Despite the breach, Capital One said it
had experienced huge benefits from migrating to the cloud. It shut all eight of
its data centres last year and runs its technology via AWS. As customers ramped
up spending for the holidays, the bank used rented servers to handle a seasonal
surge in transactions, without having to pay for all the servers year-round as
it did before. It also plans to move most retail call-centre operators to work
permanently from home.

The new arrangement works well for Rosie
Hardy, a call centre worker for Capital One in Tampa. In March 2020, with the
pandemic raging, Hardy packed up her tech gear into a big cardboard box and
drove home to Gibsonton, Florida.

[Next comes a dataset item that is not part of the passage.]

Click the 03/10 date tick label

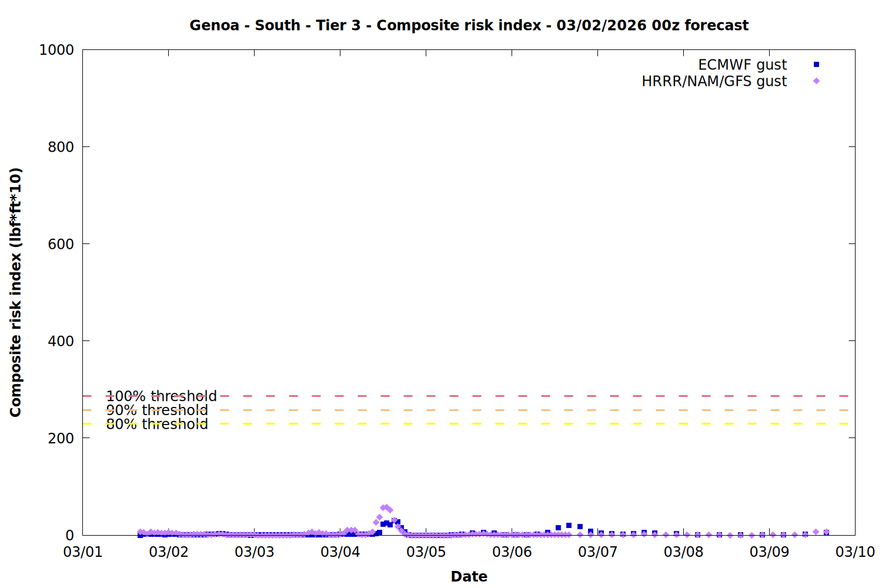[855, 552]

Within an hour, she was back online from her
spare bedroom bathed in natural light, fielding calls from the bank’s
small-business customers.

Hardy and her colleagues were untethered
from phone banks because of a service that routes calls through the cloud,
enabling them to work remotely. “You couldn’t tell where I was. All I needed
was internet access, and I picked up like we never left,” Hardy said.